Find and copy each line of the records where the string "remove" shows up.

Data items:
*** Block opens ***
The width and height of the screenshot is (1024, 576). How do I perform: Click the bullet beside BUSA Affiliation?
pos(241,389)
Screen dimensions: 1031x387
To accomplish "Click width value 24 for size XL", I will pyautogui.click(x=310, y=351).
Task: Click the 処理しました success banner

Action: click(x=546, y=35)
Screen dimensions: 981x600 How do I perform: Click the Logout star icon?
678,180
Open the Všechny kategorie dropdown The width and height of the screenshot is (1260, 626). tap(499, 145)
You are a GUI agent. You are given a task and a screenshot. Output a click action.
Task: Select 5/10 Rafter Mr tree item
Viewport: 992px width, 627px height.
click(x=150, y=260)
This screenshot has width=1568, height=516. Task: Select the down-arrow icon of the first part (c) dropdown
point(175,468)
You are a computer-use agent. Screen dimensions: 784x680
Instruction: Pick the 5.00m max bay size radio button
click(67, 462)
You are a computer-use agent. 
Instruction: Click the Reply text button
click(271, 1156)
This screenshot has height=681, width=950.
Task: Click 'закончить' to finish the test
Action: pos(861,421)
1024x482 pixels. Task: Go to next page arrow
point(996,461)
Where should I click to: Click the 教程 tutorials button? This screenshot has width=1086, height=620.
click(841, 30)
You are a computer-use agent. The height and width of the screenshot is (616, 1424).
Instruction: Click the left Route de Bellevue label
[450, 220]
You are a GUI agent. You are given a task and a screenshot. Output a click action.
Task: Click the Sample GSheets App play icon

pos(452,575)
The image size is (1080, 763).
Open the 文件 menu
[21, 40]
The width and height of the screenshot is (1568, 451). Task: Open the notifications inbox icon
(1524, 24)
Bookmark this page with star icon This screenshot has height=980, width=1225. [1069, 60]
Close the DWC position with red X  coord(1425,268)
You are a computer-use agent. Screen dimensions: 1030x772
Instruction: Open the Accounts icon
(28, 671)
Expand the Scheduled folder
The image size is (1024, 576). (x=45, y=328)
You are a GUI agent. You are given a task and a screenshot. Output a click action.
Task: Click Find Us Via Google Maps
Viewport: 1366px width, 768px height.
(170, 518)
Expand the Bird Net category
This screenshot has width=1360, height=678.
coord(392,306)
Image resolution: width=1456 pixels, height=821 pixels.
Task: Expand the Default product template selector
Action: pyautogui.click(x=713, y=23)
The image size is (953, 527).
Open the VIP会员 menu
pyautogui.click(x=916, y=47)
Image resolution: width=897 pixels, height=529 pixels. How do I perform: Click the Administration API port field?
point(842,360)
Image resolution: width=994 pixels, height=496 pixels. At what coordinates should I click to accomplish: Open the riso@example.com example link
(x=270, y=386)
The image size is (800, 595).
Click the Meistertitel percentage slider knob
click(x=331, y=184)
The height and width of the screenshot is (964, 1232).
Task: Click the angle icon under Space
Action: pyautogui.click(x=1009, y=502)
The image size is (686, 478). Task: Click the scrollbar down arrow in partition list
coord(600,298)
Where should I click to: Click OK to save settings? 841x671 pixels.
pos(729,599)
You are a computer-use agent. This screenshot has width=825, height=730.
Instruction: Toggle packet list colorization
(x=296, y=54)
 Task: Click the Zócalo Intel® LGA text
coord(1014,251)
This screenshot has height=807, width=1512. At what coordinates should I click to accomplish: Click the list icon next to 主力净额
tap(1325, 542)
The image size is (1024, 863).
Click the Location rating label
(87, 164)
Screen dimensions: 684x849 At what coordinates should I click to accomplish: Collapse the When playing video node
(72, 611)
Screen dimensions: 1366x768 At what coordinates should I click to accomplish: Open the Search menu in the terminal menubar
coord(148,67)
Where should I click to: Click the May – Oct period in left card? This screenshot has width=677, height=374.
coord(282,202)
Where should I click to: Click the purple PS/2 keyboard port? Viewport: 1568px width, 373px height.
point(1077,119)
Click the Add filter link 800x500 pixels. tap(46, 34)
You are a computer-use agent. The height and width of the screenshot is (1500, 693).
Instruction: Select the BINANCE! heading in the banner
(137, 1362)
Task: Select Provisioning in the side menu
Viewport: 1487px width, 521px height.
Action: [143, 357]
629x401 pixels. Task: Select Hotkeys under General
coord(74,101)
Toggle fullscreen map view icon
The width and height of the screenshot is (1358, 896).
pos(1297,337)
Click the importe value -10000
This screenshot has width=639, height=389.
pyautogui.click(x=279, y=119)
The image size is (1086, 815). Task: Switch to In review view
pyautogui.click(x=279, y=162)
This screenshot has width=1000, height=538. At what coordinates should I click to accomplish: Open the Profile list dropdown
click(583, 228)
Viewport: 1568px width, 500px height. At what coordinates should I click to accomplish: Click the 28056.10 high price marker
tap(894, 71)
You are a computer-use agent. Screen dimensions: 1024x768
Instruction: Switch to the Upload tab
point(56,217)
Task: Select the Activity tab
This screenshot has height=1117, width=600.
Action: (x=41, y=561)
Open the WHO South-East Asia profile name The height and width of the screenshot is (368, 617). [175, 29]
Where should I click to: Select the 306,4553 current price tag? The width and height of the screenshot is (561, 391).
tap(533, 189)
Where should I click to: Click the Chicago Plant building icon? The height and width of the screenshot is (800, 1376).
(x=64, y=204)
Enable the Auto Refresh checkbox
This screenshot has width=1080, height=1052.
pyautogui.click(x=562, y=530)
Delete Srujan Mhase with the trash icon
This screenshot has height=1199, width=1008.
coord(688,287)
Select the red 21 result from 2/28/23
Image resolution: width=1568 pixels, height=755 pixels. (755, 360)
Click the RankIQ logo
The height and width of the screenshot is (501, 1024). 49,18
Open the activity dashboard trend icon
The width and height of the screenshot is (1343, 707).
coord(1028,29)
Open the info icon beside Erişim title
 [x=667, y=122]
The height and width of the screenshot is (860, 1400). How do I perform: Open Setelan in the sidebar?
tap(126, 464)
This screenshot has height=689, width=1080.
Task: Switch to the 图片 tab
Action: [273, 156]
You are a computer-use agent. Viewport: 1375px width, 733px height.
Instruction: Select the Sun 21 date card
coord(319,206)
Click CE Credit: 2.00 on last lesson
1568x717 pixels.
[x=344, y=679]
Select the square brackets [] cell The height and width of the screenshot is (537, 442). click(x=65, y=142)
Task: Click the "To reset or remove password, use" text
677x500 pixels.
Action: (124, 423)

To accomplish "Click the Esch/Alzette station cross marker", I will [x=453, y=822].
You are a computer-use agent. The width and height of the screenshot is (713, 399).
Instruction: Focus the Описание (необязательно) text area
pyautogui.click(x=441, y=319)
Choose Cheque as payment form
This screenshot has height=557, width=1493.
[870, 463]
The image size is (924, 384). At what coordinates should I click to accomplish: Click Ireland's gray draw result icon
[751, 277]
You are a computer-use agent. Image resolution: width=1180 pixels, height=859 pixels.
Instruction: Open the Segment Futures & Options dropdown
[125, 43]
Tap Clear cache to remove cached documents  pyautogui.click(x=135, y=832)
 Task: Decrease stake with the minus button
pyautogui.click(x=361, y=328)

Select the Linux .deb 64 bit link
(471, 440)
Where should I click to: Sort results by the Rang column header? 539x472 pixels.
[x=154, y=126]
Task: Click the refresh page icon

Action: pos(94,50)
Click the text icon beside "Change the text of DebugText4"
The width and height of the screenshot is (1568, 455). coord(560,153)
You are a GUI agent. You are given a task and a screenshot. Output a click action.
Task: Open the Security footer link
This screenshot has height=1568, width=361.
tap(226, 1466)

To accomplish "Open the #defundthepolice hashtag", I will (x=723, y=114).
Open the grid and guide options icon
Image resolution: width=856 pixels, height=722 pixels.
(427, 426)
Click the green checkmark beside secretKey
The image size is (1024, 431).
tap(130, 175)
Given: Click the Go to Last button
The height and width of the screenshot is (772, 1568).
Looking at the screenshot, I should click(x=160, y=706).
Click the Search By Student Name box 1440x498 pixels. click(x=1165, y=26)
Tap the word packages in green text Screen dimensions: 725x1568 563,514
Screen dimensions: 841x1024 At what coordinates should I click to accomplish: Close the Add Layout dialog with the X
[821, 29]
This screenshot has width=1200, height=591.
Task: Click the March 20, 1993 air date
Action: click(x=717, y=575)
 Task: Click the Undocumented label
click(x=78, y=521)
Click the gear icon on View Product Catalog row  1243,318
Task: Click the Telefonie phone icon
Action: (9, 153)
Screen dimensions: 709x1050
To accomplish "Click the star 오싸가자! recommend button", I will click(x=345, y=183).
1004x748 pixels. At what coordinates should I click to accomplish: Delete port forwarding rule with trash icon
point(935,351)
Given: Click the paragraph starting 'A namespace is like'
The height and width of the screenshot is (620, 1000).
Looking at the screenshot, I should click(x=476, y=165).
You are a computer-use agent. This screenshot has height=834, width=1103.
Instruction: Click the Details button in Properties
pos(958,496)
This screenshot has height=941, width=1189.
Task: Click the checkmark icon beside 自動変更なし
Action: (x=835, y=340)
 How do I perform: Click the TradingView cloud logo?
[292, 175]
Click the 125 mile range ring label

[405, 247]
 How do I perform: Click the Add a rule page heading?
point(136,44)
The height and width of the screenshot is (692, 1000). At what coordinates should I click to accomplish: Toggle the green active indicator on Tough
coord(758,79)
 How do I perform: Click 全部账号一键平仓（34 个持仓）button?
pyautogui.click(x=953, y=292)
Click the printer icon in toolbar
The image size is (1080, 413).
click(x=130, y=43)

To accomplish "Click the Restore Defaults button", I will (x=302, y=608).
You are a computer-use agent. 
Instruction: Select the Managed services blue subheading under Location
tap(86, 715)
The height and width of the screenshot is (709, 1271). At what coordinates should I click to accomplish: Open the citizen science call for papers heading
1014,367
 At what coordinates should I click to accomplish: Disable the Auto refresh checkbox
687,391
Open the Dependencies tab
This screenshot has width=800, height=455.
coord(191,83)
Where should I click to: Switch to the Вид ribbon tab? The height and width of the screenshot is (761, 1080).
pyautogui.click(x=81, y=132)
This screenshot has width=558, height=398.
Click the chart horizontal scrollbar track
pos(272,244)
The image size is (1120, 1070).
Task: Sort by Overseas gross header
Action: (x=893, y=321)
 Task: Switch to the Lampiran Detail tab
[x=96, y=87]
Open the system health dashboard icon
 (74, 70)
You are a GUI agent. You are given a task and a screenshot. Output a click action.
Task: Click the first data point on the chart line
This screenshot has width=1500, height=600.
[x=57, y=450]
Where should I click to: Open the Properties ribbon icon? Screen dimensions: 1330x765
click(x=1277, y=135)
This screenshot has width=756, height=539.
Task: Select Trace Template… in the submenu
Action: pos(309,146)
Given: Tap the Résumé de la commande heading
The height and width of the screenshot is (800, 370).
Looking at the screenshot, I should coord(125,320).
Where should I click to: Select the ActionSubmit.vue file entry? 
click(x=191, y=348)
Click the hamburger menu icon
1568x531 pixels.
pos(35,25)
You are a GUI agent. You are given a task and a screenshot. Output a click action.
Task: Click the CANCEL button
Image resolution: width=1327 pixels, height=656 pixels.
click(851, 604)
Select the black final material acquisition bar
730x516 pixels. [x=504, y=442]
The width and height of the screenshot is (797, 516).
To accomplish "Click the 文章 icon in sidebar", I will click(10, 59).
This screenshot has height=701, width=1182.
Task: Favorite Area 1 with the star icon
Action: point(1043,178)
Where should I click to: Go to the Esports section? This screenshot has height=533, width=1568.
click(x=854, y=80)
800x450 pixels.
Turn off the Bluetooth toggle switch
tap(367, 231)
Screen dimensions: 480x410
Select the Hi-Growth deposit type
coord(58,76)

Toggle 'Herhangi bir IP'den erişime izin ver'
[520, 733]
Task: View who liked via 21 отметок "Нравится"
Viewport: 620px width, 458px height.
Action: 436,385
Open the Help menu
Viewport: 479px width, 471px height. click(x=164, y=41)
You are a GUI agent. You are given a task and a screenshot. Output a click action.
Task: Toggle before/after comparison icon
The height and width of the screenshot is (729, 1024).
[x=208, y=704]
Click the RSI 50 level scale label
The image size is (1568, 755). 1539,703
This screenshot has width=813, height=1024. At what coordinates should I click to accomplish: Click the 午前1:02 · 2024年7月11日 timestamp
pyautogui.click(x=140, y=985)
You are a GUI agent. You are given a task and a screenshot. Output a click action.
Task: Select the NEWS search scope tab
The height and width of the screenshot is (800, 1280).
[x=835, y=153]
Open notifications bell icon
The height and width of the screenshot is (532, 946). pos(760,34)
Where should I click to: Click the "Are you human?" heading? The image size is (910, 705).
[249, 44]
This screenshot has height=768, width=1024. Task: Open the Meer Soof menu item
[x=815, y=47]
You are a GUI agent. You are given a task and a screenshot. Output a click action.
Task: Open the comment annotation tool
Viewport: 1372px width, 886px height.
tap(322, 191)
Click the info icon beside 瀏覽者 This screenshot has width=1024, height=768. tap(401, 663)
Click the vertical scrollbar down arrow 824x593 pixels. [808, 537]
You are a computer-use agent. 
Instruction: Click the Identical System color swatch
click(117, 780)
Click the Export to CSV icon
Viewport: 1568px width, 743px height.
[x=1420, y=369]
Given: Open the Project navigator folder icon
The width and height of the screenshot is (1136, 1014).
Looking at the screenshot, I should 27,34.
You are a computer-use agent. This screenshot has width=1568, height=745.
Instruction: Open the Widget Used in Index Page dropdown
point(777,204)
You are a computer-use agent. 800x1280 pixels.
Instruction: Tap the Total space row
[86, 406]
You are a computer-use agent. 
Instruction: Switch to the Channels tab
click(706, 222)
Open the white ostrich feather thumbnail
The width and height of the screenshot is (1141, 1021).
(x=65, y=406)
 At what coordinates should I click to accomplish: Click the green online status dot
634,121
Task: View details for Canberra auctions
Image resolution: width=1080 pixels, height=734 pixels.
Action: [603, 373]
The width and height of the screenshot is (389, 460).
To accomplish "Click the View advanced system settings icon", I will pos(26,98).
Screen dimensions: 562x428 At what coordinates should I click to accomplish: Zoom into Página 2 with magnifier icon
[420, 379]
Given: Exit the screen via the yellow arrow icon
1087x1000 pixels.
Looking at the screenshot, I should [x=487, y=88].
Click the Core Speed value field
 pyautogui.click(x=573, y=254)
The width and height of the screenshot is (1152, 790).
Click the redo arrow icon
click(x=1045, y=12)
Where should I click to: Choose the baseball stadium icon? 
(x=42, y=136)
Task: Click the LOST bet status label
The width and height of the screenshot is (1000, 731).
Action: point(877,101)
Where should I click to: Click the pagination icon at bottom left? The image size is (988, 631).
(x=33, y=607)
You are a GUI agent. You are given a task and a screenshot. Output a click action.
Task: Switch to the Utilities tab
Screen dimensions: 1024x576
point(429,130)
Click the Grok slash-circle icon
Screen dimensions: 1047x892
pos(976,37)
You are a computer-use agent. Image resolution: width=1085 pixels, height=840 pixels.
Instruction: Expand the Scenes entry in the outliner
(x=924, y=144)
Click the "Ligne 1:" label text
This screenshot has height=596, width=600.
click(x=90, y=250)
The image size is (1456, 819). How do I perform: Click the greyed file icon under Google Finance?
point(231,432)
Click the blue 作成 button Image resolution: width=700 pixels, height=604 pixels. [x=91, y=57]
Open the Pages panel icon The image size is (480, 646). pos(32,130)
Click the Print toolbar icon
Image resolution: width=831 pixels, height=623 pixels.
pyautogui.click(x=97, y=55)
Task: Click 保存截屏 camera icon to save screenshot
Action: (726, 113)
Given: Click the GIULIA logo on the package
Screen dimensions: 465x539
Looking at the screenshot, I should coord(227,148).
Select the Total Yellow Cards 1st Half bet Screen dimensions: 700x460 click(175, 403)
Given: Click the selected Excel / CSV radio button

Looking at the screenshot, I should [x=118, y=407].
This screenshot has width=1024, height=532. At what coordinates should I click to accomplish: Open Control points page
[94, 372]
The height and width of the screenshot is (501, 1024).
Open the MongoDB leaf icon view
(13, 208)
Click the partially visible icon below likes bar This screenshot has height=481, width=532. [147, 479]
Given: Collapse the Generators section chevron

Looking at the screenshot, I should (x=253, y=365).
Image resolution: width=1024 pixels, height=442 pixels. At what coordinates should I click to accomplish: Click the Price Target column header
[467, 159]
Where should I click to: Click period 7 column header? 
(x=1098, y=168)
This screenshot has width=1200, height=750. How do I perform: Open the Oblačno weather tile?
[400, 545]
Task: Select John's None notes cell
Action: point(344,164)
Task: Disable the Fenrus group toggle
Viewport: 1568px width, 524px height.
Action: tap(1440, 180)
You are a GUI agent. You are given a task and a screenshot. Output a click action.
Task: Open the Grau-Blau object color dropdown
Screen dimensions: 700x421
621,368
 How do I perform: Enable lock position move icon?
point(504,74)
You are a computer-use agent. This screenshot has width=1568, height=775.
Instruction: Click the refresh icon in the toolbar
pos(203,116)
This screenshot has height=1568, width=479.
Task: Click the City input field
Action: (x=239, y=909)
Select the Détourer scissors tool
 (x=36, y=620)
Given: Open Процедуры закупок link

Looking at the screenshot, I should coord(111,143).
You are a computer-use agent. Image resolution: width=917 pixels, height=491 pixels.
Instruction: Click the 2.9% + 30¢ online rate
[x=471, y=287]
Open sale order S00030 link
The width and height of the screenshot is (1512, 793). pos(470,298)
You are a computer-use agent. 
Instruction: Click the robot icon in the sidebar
*** Block closes ***
Expected answer -
Task: Click the "To reset or remove password, use" text
Tap Clear cache to remove cached documents  pyautogui.click(x=135, y=832)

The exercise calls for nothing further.